→ EXERCISE INSTRUCTIONS: From the data below, please reproduce exactly everything from the line that contains "Given: Click the Step 1 of 6 indicator" down to the line that contains "Given: Open the LSAT Prep menu item", with both ends included.

→ RECORDS FOR THE EXERCISE:
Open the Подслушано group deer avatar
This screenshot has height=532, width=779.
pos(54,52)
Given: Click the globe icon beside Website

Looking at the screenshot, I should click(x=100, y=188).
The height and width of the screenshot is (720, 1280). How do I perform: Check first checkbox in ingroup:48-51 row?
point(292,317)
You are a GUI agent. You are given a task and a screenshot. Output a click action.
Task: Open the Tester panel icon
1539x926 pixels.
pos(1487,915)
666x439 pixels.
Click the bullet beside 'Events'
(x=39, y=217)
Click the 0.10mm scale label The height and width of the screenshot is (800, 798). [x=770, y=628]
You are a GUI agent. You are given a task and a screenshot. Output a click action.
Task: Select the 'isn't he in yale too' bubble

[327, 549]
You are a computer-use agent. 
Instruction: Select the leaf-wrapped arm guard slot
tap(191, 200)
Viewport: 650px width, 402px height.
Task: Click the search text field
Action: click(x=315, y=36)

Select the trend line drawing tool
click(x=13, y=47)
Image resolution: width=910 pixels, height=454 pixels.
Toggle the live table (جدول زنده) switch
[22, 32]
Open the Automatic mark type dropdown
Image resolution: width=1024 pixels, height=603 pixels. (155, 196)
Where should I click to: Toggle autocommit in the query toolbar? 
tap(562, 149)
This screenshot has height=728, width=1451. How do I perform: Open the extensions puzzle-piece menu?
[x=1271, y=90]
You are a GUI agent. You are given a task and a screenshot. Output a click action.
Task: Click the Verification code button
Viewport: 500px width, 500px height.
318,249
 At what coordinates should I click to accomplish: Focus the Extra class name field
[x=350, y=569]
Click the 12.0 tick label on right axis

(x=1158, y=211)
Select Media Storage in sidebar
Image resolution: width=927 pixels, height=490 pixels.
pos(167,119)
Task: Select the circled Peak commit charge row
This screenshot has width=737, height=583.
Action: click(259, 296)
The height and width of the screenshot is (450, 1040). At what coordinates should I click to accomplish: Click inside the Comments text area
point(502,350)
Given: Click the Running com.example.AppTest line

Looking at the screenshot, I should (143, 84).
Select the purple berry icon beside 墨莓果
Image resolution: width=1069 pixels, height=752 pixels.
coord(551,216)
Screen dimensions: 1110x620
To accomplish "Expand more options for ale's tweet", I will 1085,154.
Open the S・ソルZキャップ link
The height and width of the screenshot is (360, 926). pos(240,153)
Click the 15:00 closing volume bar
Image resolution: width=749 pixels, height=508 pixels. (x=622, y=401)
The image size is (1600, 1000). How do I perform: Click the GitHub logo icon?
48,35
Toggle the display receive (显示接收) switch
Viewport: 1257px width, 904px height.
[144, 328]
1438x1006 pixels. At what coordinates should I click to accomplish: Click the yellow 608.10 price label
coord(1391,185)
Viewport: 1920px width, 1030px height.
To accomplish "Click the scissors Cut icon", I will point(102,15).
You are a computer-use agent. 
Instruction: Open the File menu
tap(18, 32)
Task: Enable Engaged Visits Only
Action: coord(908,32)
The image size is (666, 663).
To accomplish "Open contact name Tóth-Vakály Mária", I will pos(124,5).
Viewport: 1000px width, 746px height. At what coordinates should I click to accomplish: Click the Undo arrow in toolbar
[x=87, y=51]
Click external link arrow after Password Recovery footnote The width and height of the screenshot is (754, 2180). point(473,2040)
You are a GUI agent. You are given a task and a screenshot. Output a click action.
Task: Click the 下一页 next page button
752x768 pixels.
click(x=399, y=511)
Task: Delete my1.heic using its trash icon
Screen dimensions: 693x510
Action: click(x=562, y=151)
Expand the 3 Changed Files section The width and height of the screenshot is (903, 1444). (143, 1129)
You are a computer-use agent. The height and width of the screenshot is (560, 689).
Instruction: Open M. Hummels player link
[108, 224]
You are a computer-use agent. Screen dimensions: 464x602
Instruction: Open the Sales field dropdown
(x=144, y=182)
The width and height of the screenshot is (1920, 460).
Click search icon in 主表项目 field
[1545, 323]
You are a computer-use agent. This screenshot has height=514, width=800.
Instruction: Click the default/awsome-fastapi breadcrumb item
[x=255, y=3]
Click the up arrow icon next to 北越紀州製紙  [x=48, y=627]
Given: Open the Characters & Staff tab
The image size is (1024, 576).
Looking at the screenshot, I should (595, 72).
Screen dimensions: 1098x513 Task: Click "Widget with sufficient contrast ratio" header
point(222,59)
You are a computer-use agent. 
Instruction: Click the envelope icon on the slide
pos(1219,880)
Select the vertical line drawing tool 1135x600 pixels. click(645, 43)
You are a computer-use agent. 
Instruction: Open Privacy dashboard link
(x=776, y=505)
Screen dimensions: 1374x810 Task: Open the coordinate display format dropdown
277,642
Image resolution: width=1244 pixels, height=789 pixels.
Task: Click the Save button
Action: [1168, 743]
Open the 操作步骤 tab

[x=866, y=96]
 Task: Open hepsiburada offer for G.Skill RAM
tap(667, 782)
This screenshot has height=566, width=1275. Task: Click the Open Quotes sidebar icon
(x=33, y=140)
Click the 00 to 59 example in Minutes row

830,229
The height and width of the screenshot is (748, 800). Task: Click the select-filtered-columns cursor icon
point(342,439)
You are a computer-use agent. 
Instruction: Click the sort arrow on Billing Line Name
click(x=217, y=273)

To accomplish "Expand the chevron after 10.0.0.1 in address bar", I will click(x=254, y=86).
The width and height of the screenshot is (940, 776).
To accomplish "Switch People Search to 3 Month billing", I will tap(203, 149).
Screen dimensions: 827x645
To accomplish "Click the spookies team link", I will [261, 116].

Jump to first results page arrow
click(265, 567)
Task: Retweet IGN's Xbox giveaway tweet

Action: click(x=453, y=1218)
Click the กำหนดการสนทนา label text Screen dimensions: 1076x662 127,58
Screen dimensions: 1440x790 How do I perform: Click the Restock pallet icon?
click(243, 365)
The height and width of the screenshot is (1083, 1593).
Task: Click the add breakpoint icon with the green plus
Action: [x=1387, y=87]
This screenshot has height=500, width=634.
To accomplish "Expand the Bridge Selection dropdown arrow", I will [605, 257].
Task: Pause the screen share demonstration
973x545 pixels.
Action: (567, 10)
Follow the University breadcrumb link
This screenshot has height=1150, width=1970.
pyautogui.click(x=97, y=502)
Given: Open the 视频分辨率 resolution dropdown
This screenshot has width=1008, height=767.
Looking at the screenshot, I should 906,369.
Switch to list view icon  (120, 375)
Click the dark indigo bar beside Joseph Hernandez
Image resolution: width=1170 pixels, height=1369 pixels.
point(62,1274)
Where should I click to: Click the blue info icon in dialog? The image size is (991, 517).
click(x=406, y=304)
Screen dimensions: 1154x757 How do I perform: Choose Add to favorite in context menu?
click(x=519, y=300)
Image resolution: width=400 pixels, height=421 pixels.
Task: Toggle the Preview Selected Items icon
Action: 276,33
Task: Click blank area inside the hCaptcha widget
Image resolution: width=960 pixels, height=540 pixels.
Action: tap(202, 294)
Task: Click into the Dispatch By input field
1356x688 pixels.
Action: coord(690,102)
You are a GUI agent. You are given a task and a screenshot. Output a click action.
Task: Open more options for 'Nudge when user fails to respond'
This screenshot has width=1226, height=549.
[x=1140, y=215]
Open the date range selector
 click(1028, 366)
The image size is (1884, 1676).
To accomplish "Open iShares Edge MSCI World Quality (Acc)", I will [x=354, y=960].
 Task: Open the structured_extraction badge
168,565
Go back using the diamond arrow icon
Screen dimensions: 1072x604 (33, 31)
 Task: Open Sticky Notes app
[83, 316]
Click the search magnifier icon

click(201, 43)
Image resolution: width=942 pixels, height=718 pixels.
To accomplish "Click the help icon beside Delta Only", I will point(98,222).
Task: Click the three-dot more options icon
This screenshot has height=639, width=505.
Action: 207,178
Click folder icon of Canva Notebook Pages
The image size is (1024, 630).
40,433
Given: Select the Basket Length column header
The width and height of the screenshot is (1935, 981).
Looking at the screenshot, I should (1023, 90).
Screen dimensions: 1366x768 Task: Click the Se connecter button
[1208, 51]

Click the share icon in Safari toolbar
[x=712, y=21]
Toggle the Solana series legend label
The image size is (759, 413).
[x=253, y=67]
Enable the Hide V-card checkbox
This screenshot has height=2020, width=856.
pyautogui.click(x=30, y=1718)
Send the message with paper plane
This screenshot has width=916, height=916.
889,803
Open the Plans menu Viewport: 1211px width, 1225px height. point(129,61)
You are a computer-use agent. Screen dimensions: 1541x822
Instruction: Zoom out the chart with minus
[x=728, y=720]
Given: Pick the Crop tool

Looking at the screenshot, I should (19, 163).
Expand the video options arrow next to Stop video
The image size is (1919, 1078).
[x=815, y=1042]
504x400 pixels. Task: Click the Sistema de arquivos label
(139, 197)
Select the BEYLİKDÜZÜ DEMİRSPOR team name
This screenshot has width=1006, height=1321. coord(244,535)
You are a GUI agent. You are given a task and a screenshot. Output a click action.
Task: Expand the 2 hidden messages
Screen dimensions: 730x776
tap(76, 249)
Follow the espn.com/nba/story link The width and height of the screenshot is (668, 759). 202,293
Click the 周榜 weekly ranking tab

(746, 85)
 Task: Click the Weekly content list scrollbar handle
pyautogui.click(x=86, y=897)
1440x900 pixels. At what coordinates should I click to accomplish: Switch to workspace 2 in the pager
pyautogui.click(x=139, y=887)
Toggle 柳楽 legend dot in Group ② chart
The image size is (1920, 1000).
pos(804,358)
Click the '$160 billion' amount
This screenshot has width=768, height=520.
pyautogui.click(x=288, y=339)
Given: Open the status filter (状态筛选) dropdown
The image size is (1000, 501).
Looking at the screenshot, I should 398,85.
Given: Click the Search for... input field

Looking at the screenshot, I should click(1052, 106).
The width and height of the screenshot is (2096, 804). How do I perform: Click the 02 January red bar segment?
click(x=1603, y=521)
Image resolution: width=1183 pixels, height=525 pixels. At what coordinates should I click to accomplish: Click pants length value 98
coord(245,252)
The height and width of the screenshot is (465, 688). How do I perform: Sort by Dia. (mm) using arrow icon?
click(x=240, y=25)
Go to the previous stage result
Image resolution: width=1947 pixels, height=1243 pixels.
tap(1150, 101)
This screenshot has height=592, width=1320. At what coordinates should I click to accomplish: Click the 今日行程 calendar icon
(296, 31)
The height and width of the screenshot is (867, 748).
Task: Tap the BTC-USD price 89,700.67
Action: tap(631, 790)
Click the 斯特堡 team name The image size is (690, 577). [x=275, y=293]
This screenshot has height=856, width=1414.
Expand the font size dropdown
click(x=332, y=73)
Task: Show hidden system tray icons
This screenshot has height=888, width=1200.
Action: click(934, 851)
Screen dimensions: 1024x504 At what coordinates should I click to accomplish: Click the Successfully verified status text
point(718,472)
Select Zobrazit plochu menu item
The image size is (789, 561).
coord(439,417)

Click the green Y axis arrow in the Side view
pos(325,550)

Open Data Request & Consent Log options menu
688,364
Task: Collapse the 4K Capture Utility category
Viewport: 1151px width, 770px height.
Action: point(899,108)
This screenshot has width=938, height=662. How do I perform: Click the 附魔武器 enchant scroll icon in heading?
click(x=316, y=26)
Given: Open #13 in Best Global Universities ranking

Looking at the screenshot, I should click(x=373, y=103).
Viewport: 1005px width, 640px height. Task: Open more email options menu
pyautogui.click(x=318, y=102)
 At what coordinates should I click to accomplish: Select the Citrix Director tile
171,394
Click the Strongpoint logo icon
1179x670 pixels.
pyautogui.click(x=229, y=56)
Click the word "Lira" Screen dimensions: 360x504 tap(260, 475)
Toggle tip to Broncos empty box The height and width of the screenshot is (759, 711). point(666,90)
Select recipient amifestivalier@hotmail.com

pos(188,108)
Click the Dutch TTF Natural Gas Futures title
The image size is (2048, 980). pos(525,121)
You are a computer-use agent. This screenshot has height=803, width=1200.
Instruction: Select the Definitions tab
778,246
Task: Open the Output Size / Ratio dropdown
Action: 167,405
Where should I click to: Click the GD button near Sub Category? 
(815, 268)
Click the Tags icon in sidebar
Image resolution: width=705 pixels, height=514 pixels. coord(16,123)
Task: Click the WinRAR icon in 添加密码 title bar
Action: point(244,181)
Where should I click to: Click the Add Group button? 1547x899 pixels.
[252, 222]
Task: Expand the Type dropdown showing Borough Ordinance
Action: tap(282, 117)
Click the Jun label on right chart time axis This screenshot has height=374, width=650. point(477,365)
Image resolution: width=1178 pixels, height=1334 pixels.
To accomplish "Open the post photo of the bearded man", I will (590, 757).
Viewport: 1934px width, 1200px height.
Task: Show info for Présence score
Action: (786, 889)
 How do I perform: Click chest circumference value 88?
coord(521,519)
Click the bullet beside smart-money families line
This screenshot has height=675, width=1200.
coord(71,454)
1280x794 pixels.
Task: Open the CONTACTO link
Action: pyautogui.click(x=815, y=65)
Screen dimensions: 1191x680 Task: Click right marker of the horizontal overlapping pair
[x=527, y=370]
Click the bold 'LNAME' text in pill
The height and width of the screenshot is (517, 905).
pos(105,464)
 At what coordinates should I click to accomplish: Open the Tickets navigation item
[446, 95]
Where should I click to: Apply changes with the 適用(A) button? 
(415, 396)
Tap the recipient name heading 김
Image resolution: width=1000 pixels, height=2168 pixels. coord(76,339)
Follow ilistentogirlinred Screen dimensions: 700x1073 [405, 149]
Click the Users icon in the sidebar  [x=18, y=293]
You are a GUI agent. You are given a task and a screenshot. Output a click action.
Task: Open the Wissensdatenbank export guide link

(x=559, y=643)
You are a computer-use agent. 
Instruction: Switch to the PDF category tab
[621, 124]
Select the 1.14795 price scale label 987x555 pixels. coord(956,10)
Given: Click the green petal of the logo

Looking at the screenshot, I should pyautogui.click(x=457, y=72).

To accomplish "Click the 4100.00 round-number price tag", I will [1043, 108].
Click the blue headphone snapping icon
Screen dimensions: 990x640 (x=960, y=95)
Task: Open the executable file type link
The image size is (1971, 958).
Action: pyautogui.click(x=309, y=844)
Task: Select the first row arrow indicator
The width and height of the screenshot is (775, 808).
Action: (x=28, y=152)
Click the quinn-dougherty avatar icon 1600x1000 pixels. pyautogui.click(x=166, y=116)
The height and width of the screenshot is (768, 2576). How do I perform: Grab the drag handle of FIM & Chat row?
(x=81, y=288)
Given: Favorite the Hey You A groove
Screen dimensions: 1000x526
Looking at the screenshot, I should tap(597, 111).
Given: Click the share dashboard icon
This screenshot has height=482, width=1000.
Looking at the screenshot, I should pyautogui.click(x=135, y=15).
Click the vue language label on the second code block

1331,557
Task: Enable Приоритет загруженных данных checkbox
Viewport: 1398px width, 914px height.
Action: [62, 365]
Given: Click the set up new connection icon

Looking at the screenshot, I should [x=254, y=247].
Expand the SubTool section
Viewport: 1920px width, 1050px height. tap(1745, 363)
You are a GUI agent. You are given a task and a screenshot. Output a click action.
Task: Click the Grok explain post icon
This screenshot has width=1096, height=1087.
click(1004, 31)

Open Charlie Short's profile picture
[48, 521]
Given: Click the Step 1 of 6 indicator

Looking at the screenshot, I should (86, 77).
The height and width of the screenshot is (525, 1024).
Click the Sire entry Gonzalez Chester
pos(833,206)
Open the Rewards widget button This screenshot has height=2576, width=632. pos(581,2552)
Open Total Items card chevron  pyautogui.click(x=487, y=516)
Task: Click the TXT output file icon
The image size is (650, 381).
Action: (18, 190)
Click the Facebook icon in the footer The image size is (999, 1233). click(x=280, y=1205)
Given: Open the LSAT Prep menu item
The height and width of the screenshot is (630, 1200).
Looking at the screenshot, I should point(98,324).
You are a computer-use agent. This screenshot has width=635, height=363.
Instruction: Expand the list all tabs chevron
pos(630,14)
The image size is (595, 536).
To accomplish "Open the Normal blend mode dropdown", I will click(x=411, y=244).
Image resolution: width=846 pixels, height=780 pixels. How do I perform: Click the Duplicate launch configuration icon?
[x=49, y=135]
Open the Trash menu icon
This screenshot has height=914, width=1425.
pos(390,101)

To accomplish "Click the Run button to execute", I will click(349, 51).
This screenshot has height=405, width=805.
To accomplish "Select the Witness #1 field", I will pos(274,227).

→ RESULT OF THE EXERCISE:
Given: Click the Step 1 of 6 indicator

Looking at the screenshot, I should (86, 77).
The height and width of the screenshot is (525, 1024).
Click the Sire entry Gonzalez Chester
pos(833,206)
Open the Rewards widget button This screenshot has height=2576, width=632. pos(581,2552)
Open Total Items card chevron  pyautogui.click(x=487, y=516)
Task: Click the TXT output file icon
The image size is (650, 381).
Action: (18, 190)
Click the Facebook icon in the footer The image size is (999, 1233). click(x=280, y=1205)
Given: Open the LSAT Prep menu item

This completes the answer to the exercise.